##### TEXT PASSAGE #####

Raise taxes on lower-income people. The deal would require illegal immigrants to pay a fine. This is like a tax on citizenship. Republicans are opposed to any new tax increases. Democrats want to raise taxes and close loopholes only for people making more than a middle-class salary, which congressional Democrats have defined as making more than $500,000 a year. The proposal would also require illegal immigrants to file federal income taxes for their time in the U.S. But many illegal immigrants already pay payroll taxes, and some file federal income tax returns. This resulted in a mini-scandal, because some of those illegal immigrants made so little money they qualified for the child tax credit and got a refund. In February, House Republicans passed a bill that would prevent illegal immigrants from getting the child tax credit. This means they're raising their taxes.

Cut benefits that people have already paid for. The bipartisan Senate deal would prohibit illegal immigrants "from receiving federal public benefits, including food stamps, family cash assistance, Medicaid and unemployment insurance," the Los Angeles Times reports. Democrats oppose most cuts to programs for the poor. Republicans oppose cutting benefits you already paid for, as Paul Ryan explained when he was running for vice-president in 2012. The implication that illegal immigrants are moochers is not supported by facts. Illegal immigrants already pay taxes for entitlements they won't benefit from. They've actually strengthened Social Security and Medicare because many pay payroll taxes for those programs but never use the benefits. The Social Security Administration estimates illegal immigrants pay $15 billion a year to the program but take out only $1 billion. Many pay the IRS $1,400 for a taxpayer I.D. number if they don't have a Social Security number. They pay lots of other taxes, like sales tax. As Adam Davidson explained for The New York Times, illegal immigrants spend almost all of what they earn.

Create a national registry of illegal immigrants. The Senate deal would require illegal immigrants to register with the Department of Homeland Security. Lately we've had a conversation about a national registry of people who haven't committed violent crimes — a national gun registry. One of the sticking points in requiring universal background checks is that will "require universal registration," as Sen. Lindsey Graham, who is one of the immigration reforming senators, told USA Today.

Create 10 years of red tape. As The Atlantic Wire has noted before, bureaucratic "red tape" is something politicians of both parties nearly universally support. Except when it comes to illegal immigrants. Then it's not a bug, it's a feature of any reform. While the senators haven't yet agreed on how long it will take for illegal immigrants to get permanent resident status, aides tol the Los Angeles Times it could be 10 years.

##### INFORMATION GIVEN #####

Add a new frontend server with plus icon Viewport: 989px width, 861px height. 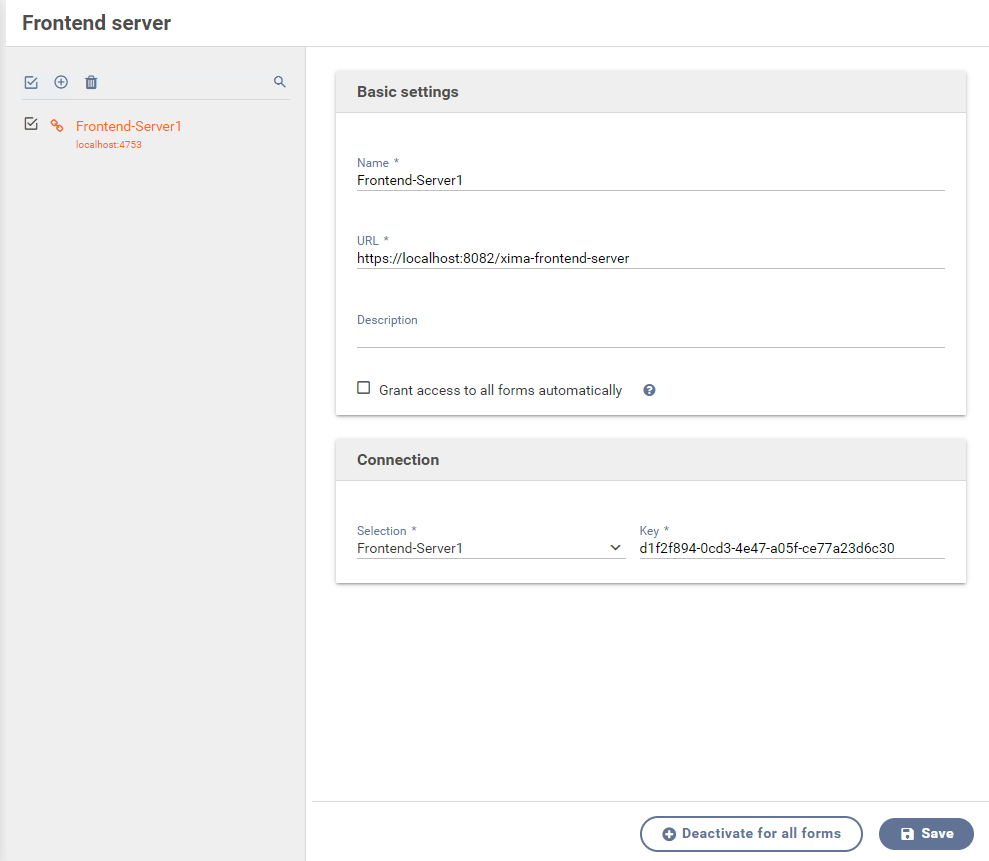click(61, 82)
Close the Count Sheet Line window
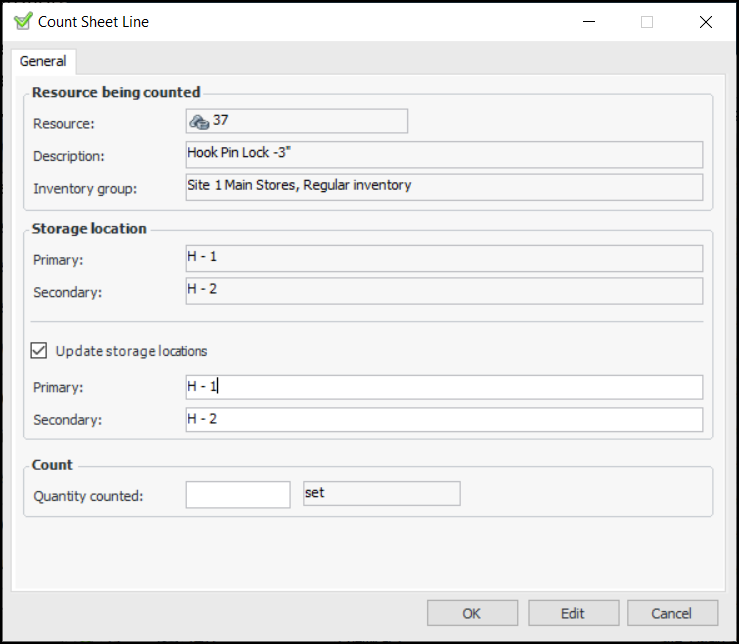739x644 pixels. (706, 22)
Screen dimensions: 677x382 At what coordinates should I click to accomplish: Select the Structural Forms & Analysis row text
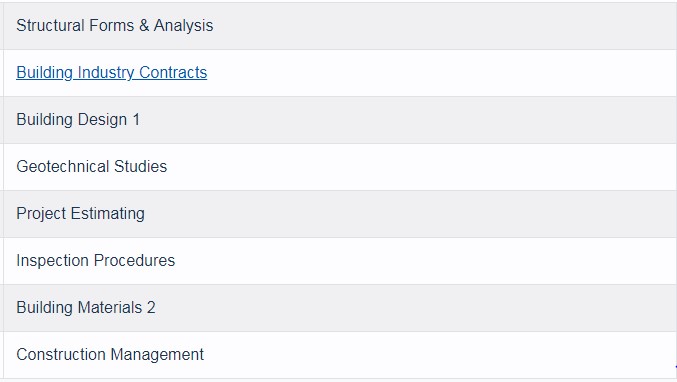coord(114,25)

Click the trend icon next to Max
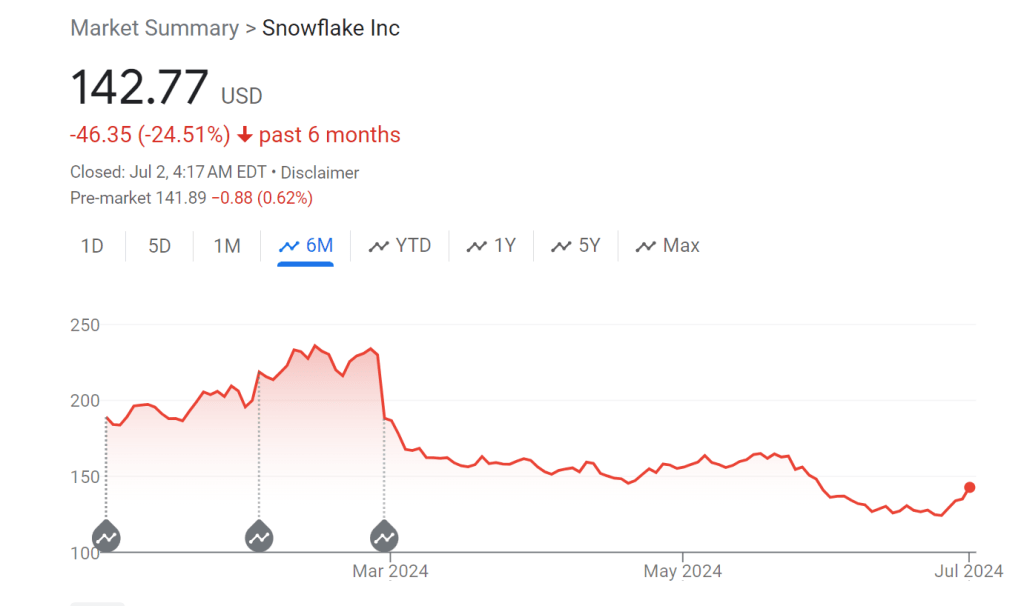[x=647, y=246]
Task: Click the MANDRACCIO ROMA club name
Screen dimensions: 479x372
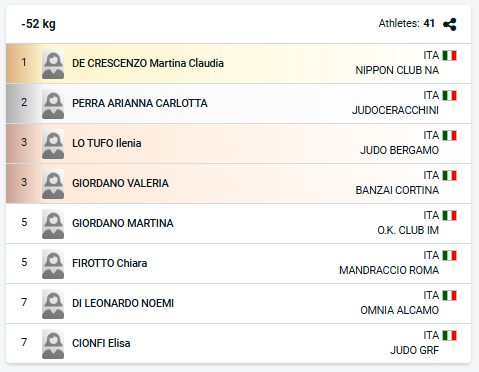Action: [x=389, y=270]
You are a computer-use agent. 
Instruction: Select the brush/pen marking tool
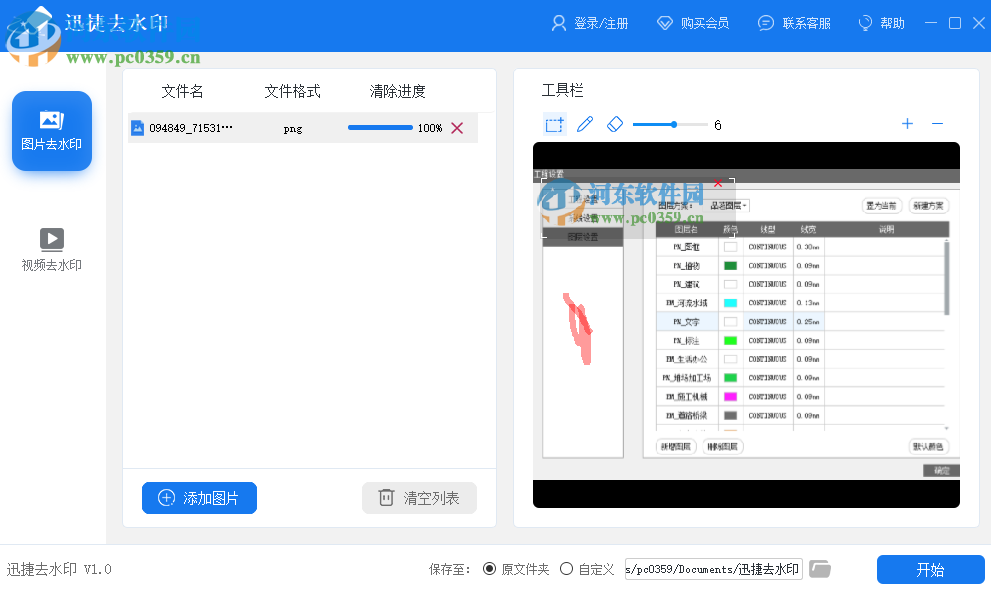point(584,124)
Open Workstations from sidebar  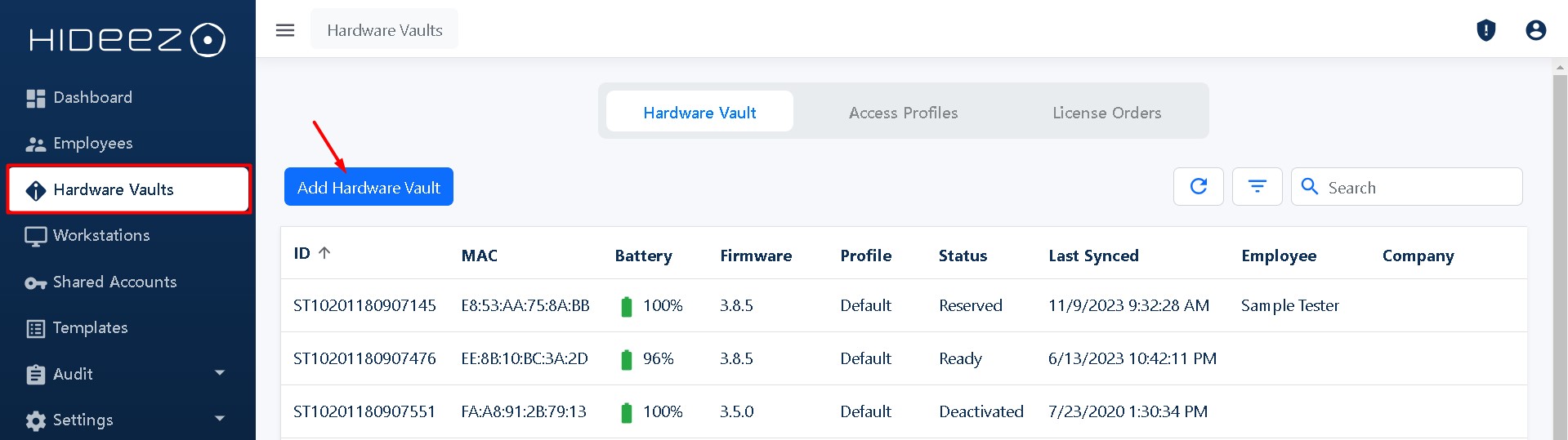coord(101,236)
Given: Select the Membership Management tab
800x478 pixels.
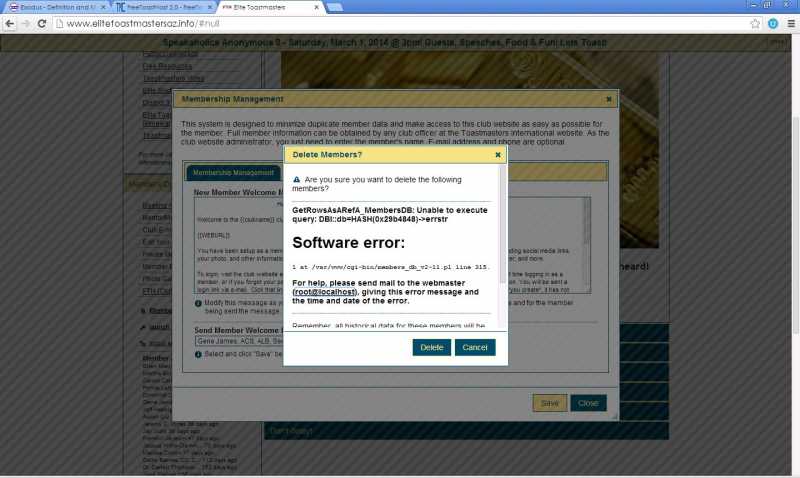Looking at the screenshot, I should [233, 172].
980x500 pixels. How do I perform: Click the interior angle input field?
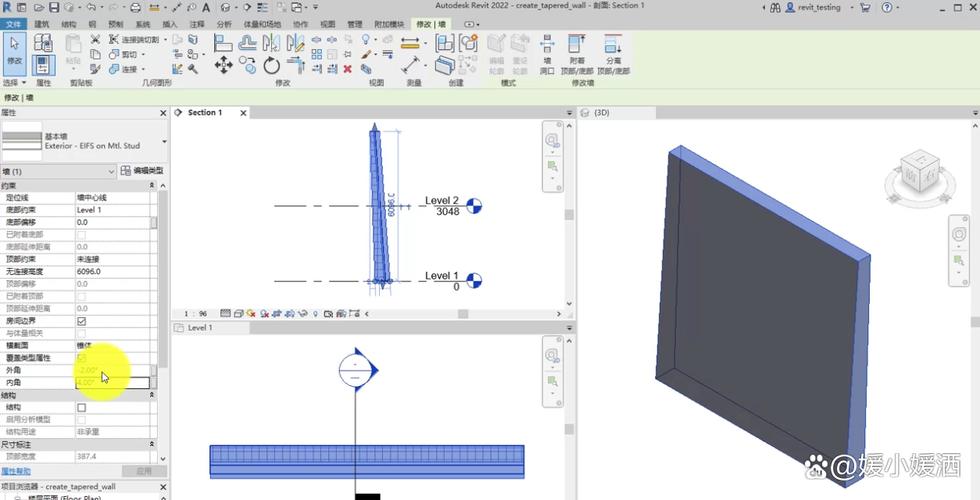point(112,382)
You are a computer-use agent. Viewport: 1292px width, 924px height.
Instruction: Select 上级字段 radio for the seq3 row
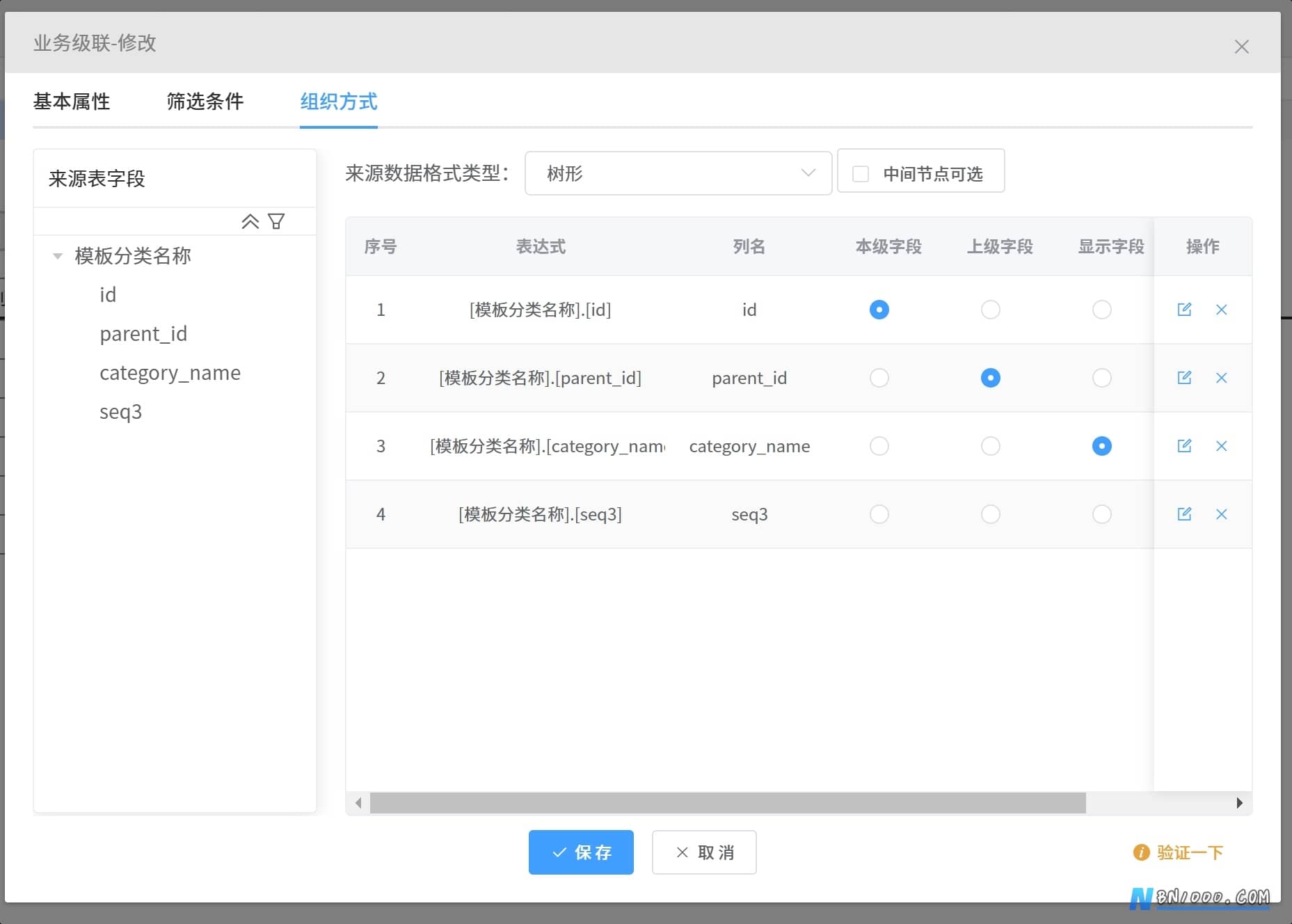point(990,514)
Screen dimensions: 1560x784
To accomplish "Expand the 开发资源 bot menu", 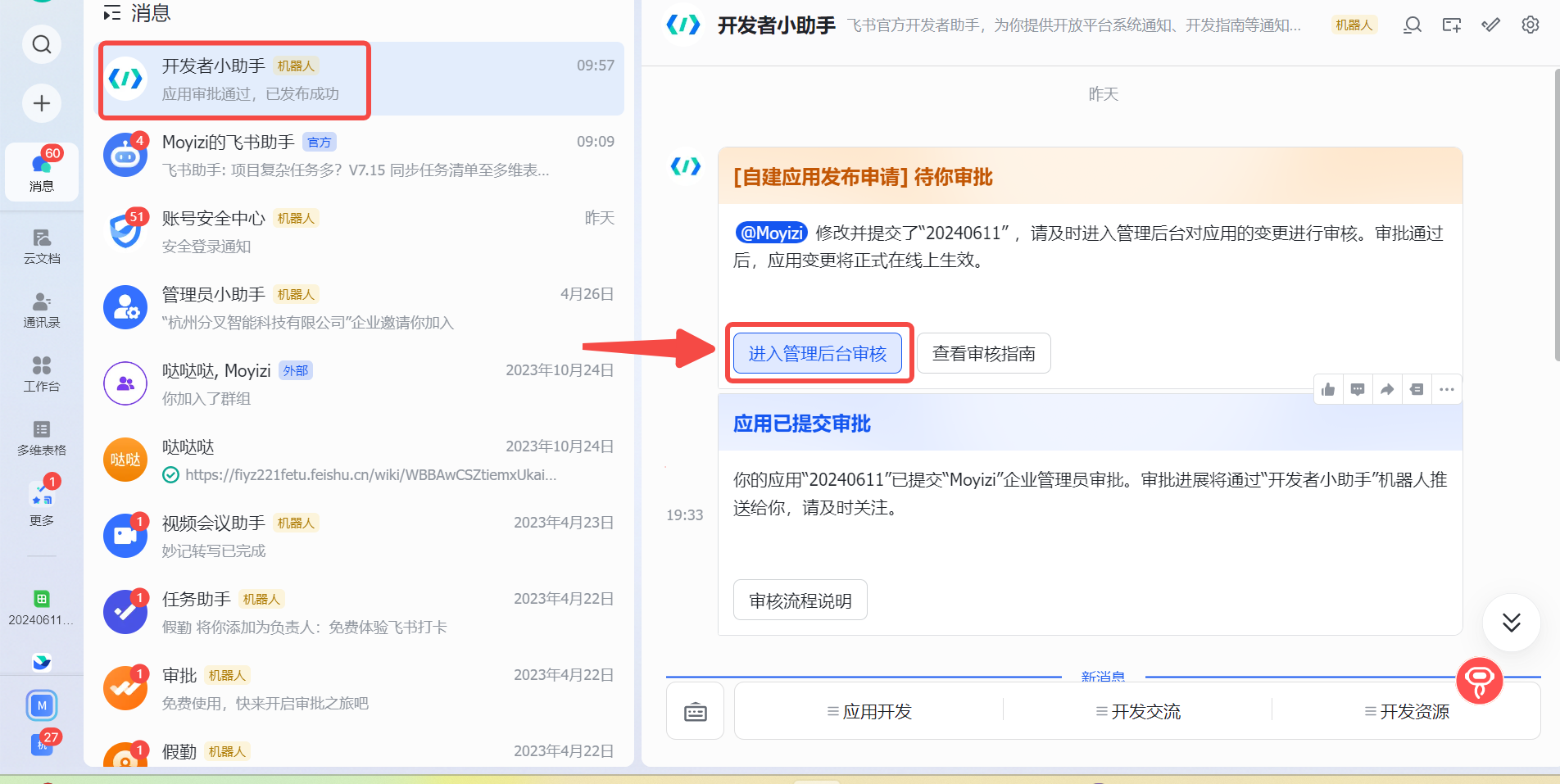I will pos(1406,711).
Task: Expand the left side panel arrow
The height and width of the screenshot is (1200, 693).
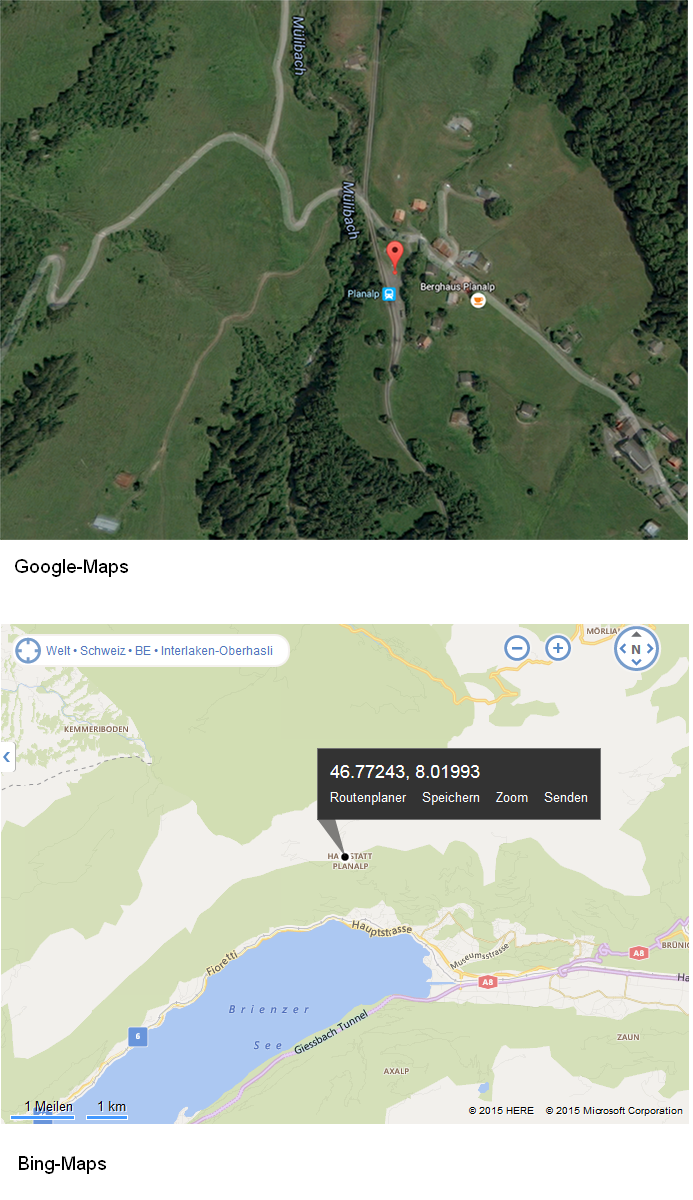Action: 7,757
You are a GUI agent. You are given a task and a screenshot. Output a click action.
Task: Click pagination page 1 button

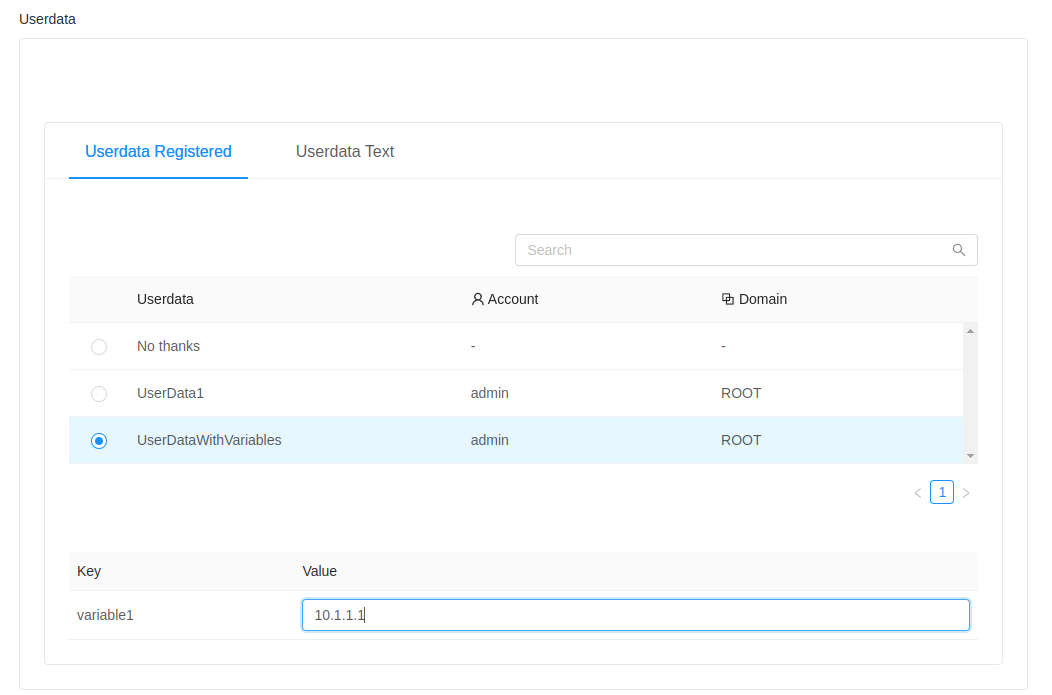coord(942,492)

#####

[REQUIRED WORK]: Name each news publication mentioned in the passage on the Senate immigration deal, listing every one only once.

[EXERCISE RESULT]: Los Angeles Times, The New York Times, USA Today, The Atlantic Wire